Strategic Default - Walking Away From Your Mortgage
Record numbers of homeowners are walking away from their mortgage. They are doing what's called "Strategic Default" or better known as "walking away from their mortgage". Being a licensed real estate broker, it's not my place to be offering advice to people telling them to walk away from their mortgages. I'd leave that up to the CPAs and real estate attorneys. However, I can totally see why someone might want to consider this option.
I spoke to a buddy of mine the other day who bought a home in 2006 for $250,000. The house is worth probably $160k-$$165k in this market today. This puts him pretty far underwater. Now his situation is that he can certainly still make his payments just fine, however, he doesn't want to anymore. Last year he got transferred to a different office further south which increased his commute time by an extra 45 minutes each way for a total commute time of over 3 hours per day. Under normal circumstances he would consider just selling and buying something closer to his new job location. Unfortunately, since he is able to make his payments and has no documentable hardship, the bank will not consider a short sale unless he comes to the closing table with the $80,000 deficiency. Well who has a spare $80 grand laying around? Not I.

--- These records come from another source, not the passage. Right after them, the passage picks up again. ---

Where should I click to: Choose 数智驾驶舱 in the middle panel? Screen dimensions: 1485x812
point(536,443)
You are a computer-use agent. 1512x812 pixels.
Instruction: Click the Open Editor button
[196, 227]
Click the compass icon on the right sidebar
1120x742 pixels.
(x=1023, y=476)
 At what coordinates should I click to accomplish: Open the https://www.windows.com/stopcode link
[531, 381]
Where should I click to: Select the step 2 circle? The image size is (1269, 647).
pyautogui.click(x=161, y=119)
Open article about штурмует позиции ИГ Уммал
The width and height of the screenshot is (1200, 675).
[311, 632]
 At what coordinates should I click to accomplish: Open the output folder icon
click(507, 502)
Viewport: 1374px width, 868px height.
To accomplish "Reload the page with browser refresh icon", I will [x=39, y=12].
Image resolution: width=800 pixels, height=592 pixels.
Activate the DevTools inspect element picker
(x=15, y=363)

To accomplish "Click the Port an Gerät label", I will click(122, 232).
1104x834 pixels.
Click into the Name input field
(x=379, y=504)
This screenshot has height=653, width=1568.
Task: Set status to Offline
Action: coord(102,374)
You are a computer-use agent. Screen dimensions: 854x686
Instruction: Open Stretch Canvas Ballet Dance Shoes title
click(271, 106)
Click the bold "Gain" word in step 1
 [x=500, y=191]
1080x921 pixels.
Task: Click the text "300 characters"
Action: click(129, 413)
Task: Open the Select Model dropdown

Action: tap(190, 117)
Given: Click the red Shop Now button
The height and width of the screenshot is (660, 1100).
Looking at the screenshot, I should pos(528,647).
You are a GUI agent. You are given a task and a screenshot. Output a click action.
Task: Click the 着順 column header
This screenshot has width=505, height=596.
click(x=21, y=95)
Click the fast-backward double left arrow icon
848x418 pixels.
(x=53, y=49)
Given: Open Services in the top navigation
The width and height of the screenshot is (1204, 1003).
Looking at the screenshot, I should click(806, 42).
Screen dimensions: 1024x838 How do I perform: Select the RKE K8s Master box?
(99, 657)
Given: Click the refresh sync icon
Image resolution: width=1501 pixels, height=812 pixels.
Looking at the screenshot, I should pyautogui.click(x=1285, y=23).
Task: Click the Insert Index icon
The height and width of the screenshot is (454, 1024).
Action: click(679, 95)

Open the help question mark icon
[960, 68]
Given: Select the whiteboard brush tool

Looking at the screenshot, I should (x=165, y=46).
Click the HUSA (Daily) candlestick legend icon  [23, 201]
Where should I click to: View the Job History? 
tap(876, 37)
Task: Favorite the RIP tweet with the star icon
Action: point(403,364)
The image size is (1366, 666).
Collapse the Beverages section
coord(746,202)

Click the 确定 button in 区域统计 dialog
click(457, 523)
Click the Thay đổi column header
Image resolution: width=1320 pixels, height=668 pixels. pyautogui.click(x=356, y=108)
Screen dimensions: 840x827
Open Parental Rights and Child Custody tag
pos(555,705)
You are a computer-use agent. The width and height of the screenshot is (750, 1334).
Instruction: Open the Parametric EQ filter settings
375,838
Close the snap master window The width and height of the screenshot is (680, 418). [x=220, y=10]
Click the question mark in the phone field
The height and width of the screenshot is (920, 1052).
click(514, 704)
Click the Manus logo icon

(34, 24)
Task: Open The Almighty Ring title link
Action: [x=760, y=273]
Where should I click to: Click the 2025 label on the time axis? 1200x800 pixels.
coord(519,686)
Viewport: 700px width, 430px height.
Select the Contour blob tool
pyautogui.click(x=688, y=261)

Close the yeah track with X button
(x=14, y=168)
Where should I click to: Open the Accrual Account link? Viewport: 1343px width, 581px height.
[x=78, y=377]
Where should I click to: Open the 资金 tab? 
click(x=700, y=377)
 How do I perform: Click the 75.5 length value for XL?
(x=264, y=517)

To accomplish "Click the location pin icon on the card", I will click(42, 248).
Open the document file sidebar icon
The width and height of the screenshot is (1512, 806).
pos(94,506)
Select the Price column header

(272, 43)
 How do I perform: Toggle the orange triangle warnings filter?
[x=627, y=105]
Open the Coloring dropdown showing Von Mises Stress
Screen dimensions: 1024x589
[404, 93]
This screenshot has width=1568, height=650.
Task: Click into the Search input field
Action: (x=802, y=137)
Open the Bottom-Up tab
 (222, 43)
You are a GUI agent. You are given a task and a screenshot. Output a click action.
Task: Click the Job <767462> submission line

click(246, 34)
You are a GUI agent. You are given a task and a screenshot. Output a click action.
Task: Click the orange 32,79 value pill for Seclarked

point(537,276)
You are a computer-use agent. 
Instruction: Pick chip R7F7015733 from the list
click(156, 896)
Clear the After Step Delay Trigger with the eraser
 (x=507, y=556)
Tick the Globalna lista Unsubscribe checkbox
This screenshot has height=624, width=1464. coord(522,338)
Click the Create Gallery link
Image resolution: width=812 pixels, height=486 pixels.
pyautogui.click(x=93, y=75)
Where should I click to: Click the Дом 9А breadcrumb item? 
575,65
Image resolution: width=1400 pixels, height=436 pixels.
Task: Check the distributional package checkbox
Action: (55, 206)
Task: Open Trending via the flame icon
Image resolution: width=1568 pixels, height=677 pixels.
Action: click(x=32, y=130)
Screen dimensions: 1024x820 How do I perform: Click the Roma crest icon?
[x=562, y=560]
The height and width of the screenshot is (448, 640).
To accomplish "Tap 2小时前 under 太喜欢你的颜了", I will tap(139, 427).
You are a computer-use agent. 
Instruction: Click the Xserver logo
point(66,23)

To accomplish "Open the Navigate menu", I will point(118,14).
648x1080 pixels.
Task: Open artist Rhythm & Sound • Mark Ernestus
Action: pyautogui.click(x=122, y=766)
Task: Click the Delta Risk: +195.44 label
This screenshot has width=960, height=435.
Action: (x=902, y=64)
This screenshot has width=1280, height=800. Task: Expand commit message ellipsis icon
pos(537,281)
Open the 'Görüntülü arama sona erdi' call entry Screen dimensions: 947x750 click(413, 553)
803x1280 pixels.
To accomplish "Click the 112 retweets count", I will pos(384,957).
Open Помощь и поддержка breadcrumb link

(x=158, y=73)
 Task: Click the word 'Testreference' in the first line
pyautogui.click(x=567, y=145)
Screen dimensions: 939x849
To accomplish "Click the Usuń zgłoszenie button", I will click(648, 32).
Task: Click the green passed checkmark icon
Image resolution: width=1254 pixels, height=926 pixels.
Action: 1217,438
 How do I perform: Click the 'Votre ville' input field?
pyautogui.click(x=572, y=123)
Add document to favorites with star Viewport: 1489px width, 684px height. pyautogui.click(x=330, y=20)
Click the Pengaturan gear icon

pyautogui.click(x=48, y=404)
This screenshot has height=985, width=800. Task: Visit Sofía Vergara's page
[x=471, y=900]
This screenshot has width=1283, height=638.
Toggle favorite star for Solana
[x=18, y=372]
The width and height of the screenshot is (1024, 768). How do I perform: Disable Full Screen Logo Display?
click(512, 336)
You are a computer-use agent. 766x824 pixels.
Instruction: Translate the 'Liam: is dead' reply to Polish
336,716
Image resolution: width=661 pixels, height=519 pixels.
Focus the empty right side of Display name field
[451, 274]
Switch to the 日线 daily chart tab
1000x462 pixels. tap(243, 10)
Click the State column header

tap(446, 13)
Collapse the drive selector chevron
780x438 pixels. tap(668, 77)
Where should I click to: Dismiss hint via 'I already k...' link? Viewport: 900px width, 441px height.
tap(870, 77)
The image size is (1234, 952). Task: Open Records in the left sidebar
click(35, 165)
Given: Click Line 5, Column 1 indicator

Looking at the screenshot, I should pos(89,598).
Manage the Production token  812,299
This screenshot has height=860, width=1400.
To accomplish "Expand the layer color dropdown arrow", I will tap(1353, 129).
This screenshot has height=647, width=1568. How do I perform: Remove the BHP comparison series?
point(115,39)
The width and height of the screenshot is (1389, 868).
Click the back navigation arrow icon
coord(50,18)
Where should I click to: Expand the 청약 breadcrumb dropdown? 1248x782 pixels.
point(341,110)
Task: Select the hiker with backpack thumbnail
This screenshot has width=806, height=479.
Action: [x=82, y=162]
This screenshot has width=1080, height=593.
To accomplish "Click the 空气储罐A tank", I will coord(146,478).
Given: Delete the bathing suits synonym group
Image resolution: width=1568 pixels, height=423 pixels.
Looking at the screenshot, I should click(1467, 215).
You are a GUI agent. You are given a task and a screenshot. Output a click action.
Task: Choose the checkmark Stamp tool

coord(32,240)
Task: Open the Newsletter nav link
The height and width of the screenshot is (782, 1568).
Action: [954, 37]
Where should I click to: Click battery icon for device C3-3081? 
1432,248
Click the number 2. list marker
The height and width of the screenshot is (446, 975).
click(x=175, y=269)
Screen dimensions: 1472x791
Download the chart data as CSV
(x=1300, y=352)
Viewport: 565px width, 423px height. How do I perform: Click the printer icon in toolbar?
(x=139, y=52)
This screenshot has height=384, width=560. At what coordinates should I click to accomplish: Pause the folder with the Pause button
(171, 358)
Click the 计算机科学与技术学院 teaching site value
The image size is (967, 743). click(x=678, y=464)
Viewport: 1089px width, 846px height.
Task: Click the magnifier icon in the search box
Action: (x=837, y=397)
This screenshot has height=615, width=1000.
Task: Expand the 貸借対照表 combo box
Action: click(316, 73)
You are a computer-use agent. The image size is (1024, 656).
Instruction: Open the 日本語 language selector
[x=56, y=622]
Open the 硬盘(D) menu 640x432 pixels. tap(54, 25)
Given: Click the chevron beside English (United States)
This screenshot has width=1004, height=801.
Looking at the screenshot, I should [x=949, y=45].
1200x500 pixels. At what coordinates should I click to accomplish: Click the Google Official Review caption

So what's he thinking of doing? He's considering strategic default. Now in many situations this is a horrible idea because you could have a judicial forclosure and be in deep do-do for way more money than just the deficiency. But in Washington State, with deeds of trust, you're facing a non-judicial forclosure at a trustee sale. If you only have ONE mortgage with no 2nd, then this means that they can't come after him for the deficiency if he simply lets them foreclose!
This is the case for my buddy. He figures he simply will stop making payments, drag the bank along as long as he can while he saves the money he would have spent on it and use it for paying off other debts. In the state of Washington the bank (if they even get the time to get around to it) is required to post the sale notice 90 days before the date of the trustee sale. So at MINIMUM, he gets to save 3 months of payments, walk away from the debt and the deficiency, and become a renter with the worst being that his credit will take a nasty hit for the next 7 years and he will have to rent.
In another scenario, I have a short sale listing in which the names on title are my client and her brother. She had since then gotten married but the husband was never put on title. This one is a bonefied hardship short sale but unfortunately its a middle unit, second floor condo which makes it an insanely difficult one to place with a buyer. What's more is she's more than $100k underwater. We could drop the price but then the bank might not approve and their is always still the chance they could request the seller sign a deficiency note which I know she would never do for that huge amount. If she sells as a short sale, her credit will still be effected, altough not quite as bad. With her unique situation, she could strategic default then still buy a home with a non-government loan and have her husband take title as "married as a separate estate". They could walk away from their mortgage and still be homeowners with a NEW home! Gosh it's almost a no-brainer.
So if the bank made a business decision to give these people loans, do you blame them for considering a strategic default and walking away from their homes as a sound business decision for themselves?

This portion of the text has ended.